Posted at 2:12 PM, Sep 19, 2014

Google is planning to improve encryption in its next version of Android.

The Washington Post reports data will be encrypted by default in Android L, the forthcoming update to Google's mobile operating system.

The security measure has been optional since 2011. The release of Android L will mark the first time it's enabled right out of the box.

Tech press and industry watchers are hailing Google's move as a welcome reinforcement to existing policy.

The Supreme Court ruled in June law enforcement needed warrants to access material stored on smartphones in most circumstances. Local encryption will make it tougher to gain access, even with the appropriate court orders.

GigaOM says authorities won't be able to go through Google to get to your phone's data, either.

"Like Apple’s iOS 8, Android L will apparently make it impossible for the software vendor to bypass the user’s passcode to decrypt the data stored on the device – so if the cops or the feds come knocking, tough, there's nothing Apple nor Google can do to help them."

But even as it's a step forward for privacy, it's going to come with a couple caveats.

First, says a writer at Ars Technica, the measure will only protect locally stored data. Anything in the cloud is still fair game.

"Smartphones today have cloud backup systems for just about everything, so while [default encryption] will probably protect you from individuals trying to snoop in on a stolen or resold phone, there's nothing to stop the police from getting a warrant for your cloud data."

Android's fragmented version history will be a practical hurdle, as well. Google's currently tracking five different generations of the OS on the market.

And SlashGear points to all the different manufacturers who partner with Android — each of whom decides its own update schedule.

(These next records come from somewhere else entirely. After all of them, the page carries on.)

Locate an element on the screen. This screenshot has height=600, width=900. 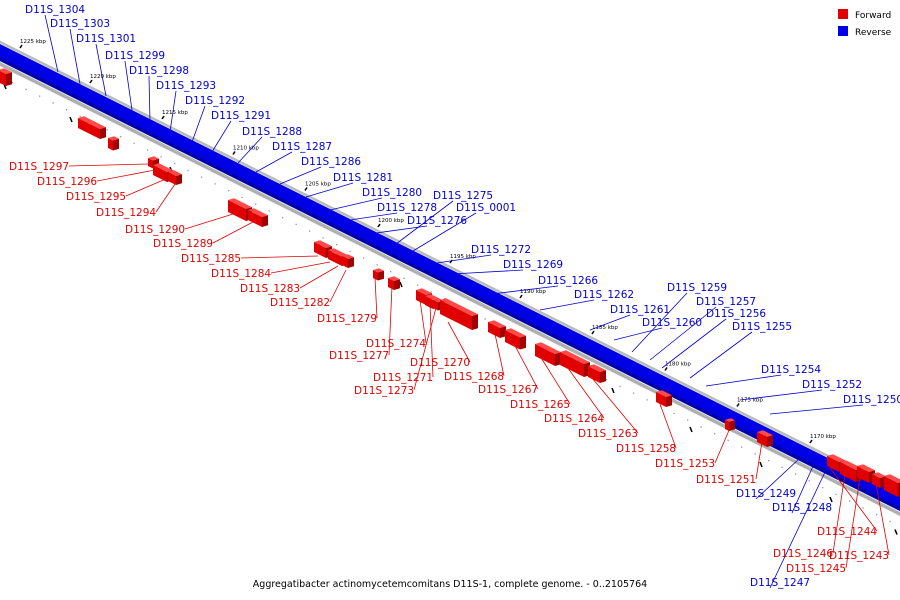
forward-gene-label: D11S_1263 is located at coordinates (608, 434).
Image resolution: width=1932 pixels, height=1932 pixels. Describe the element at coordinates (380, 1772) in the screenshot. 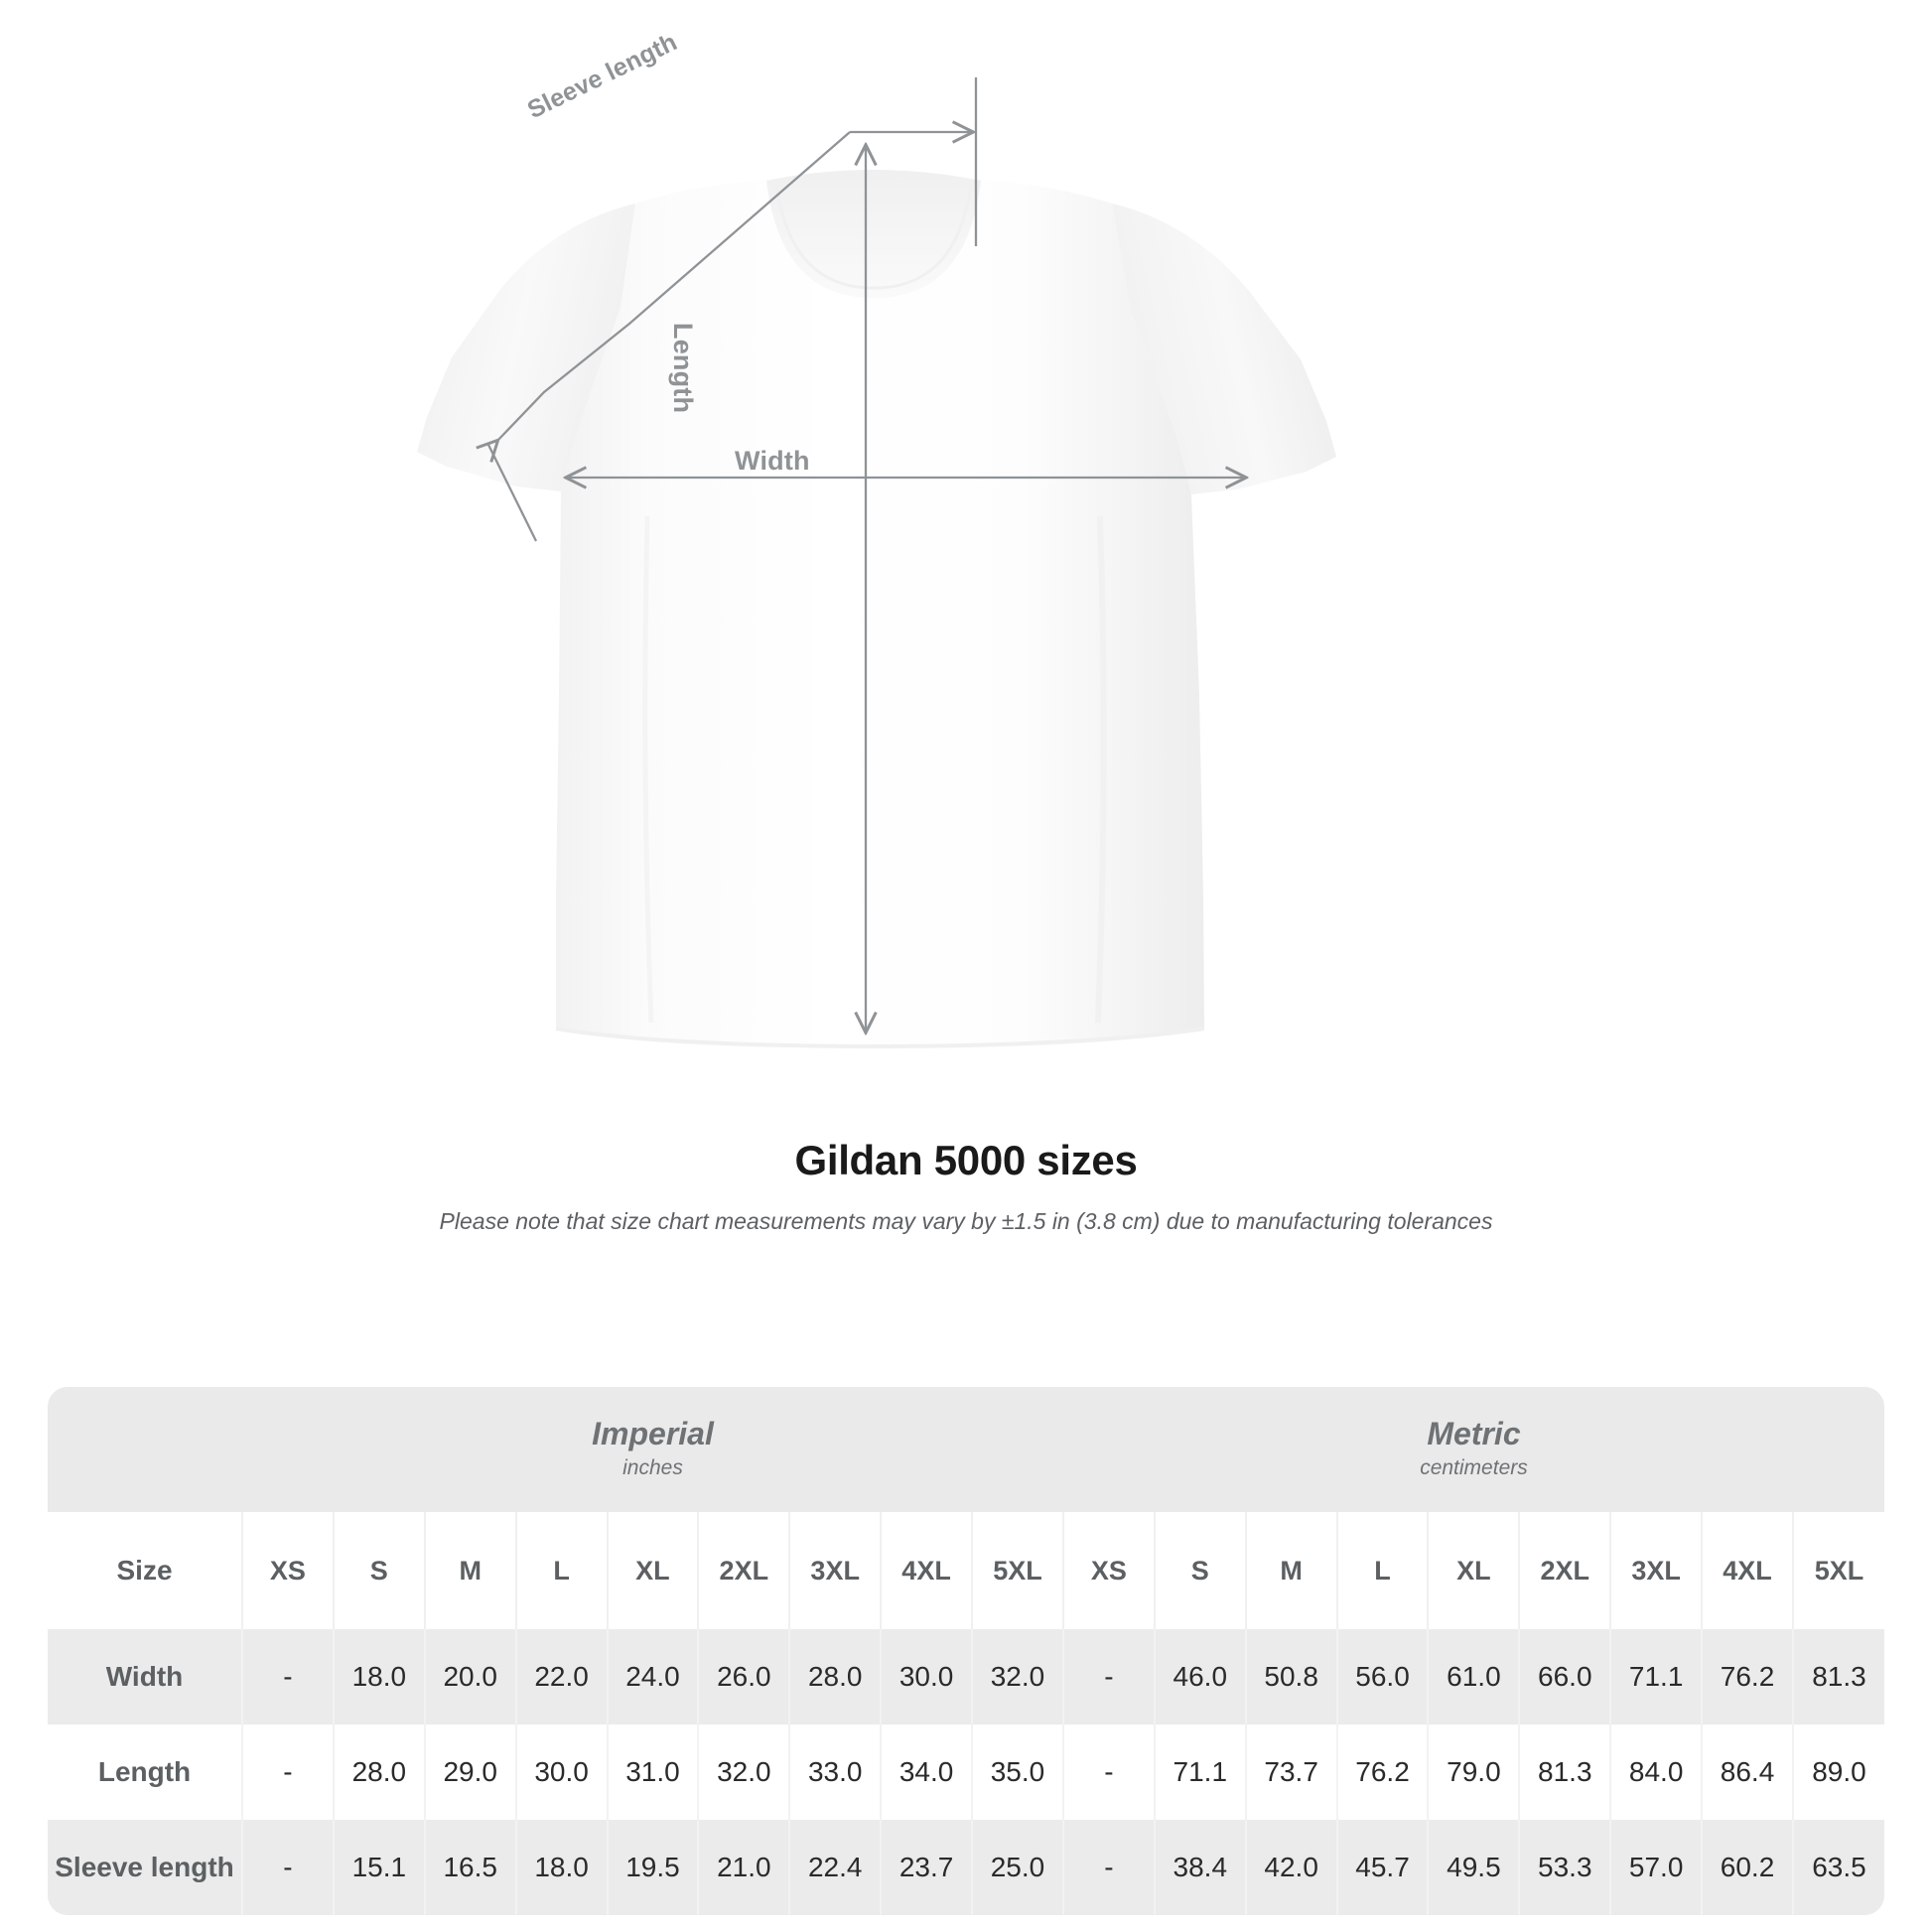

I see `cell-length-imperial-s: 28.0` at that location.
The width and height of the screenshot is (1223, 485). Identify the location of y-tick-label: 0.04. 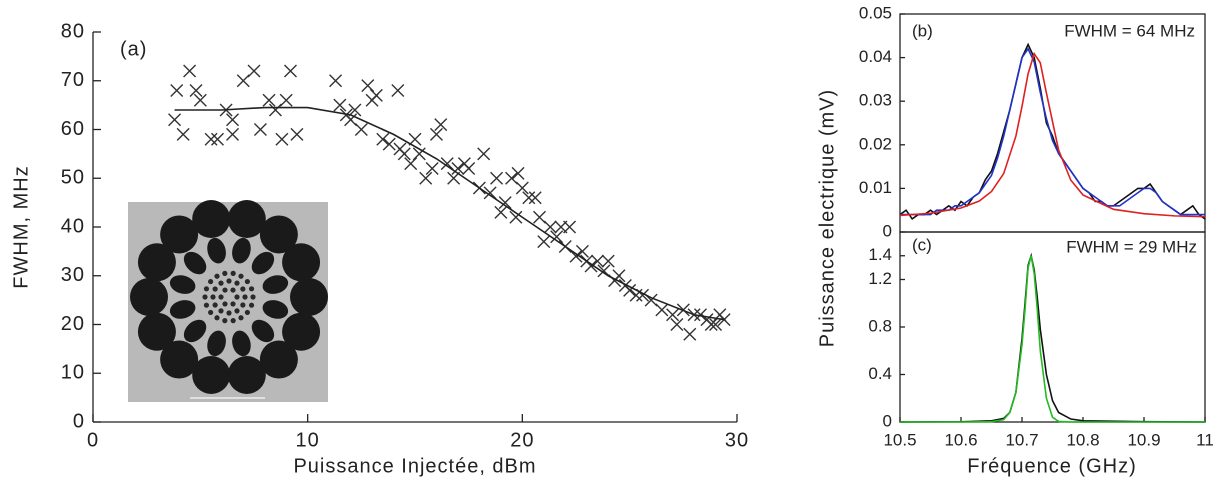
(876, 56).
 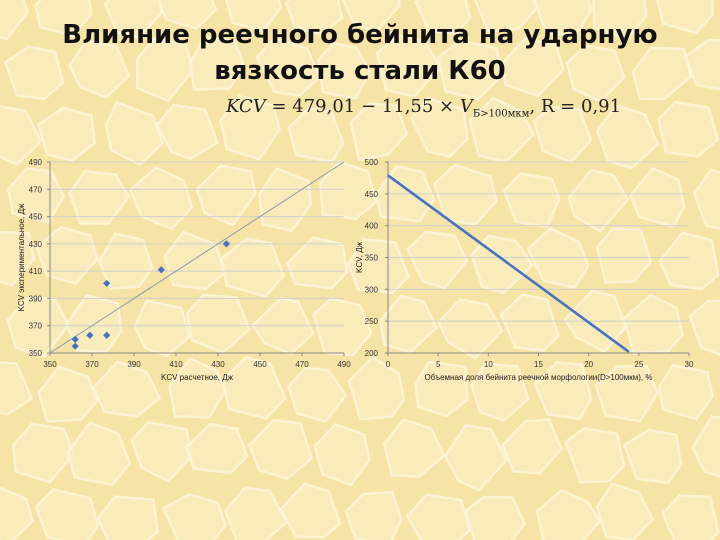 I want to click on series-line, so click(x=508, y=264).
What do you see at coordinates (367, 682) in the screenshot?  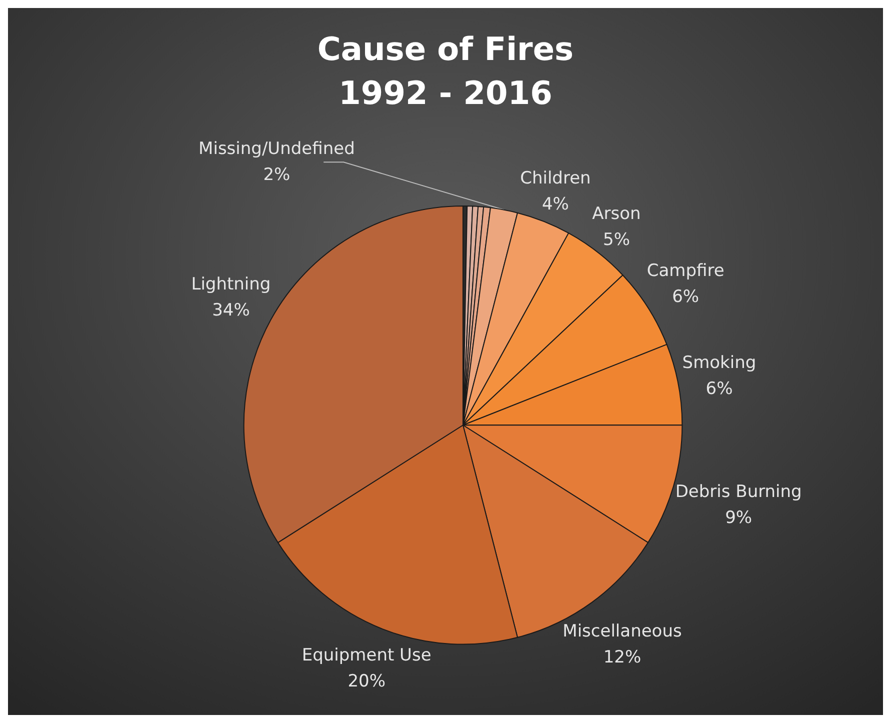 I see `data-label: 20%` at bounding box center [367, 682].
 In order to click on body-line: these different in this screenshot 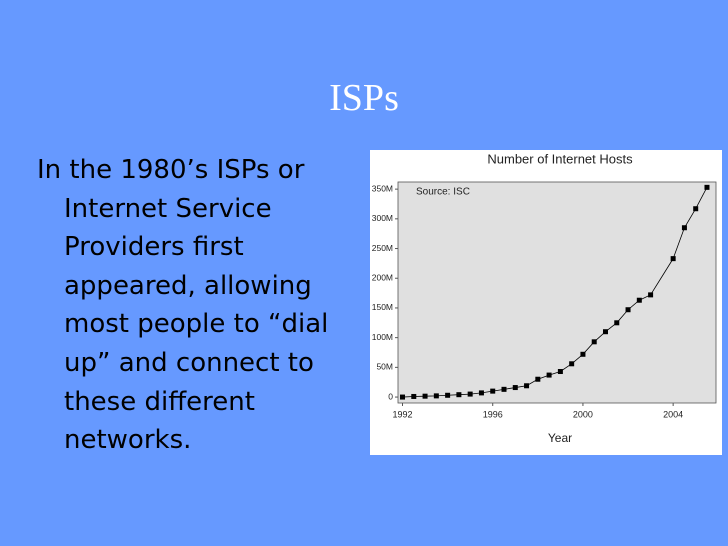, I will do `click(160, 402)`.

Long story short, default encryption is likely to be inconsistent across the ecosystem.

And for a more cynical perspective, there's no guarantee authorities won't just legislate their way around the new protection.

Techdirt writes: "Of course, you can expect to see the DOJ pushing for new laws to somehow block this or get backdoor access. It may create a future fight worth watching."

Google says it expects to release Android L sometime later this year.